• Schriftliche Aufgabe 1:
Gib in den Datensätzen alles von der Zeile mit „You are a GUI“ bis zum Ende der Datensätze unverändert wieder, beide Enden eingeschlossen. Lass die Bilder dabei weg.

§

Ist es nicht männliche Herrschaftsdefinition, wenn man Frauen, die in flagranti ertappt wurden ("caught in the act") in ihrem Verhalten mit Termini bedacht, die bei gleichem Verhalten der Männer meistens nicht diese Anwendung finden, oftmals werden deren Fremdgehereien noch mit eher positiv klingenden Attributen begleitet (freilich: kaum von der dadurch unmittelbar betroffenen Partnerin!) und wenige stören sich dann daran (außer Vertreter und Vertreterinnen jener Institutionen und Gruppierungen, die moralische Be- und Verurteilung gleichsam qua professione glauben betreiben und in eigenmächtig festgezurrten Bewertungsmaßstäben durchsetzen zu müssen ...) Drehen wir den Spieß doch einfach einmal um: Wenn schon solchen Frauen dann Zorn unterstellt wird, weshalb kann und sollte es nicht der Zorn gegen die etablierten und einseitig aufgezwungenen Maßstäbe sein?! Wenn hier schon mit "Mut" argumentativ operiert wird: warum dann nicht der positiv gerichtete Mut, sich gegen all diese aus Unterdrückung resultierenden Verdammungen zur Wehr zu setzen. Daß hier die männliche Welt von "Frechheit" spricht, wenn Frauen auf ihr "Entdecktwerden" vielleicht heftig reagieren, ist erklärbar: es gefällt ihnen eben nicht, wenn sie für sich das reklamieren, was Männern sich immer wieder herausnehmen, für sich beanspruchen, und diese dann mit Drohungen, Angriffen und Vorhaltungen reagieren. Ist es wirklich verwunderlich, daß Frauen dann sich gegen derartige Avancen wehren, wie heftig und laut auch immer (wahrscheinlich dann wohl zumeist dem Gegenüber angemessen!), und dann bezeichnet die männliche Welt das dann eben schlicht und einfach als "frech". Für mich stellt sich da schon die Frage, was da denn wirklich "frech" ist ...
Kurz: In flagranti erwischt zu werden, dürfte den wenigsten -- beider Geschlechter -- gefallen und angenehm sein, aber es gibt wirklich hier überhaupt keinen Grund, je nach Geschlecht zu einer unterschiedlichen moralischen Bewertung zu kommen. Juvenals angesprochene Gleichbewertung, also diese Art Übereinkunft eines gleichen Rechts für beide Teile scheint mir zielführender als diese beckmesserisch handelnde, verlogene Pseudomoral, die sich auch heute immer noch innerhalb der Gesellschaft einer breiten Praxis "erfreut". Wenn hier in der von mir aufgezeigten Übersetzung in diesem Zusammenhang von "insolence" die Rede ist, dann schlage ich eine andere Übersetzung vor, eine nicht derartig diskriminierende und auch dem Original besser entsprechende ...

§

• Schriftliche Aufgabe 2:
Nenne jeden Ausdruck, der im Text zur Doppelmoral beim Ertapptwerden in Anführungszeichen steht, und zwar jeden nur einmal.

• Datensätze:
§

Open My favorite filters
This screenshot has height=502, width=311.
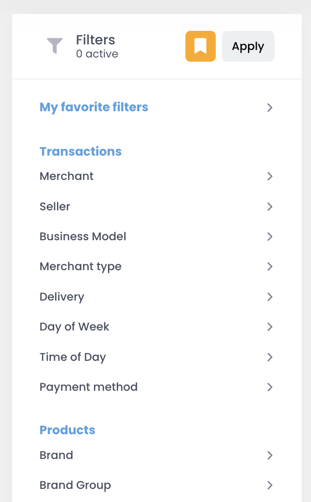pyautogui.click(x=156, y=107)
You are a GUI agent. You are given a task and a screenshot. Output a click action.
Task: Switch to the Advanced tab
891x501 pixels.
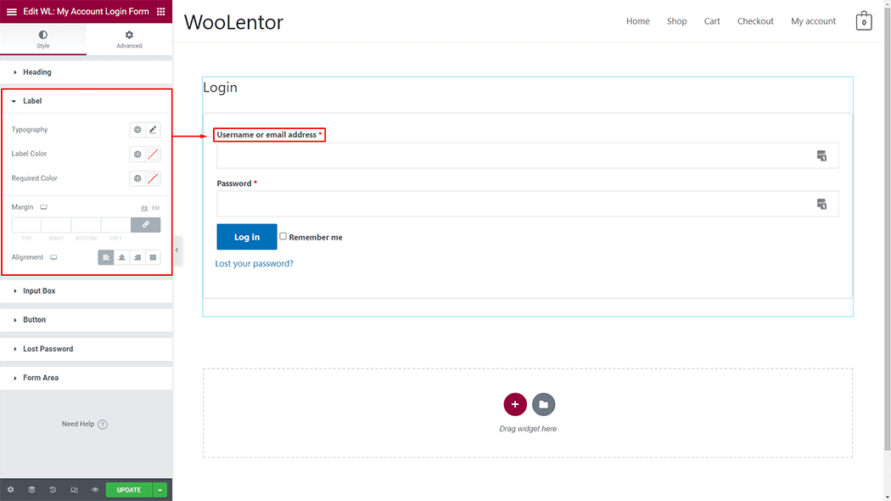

§

• Antwort 1:
You are a GUI agent. You are given a task and a screenshot. Output a click action.
Task: Switch to the Advanced tab
891x501 pixels.

• Antwort 2:
- caught in the act
- Mut
- Frechheit
- Entdecktwerden
- frech
- erfreut
- insolence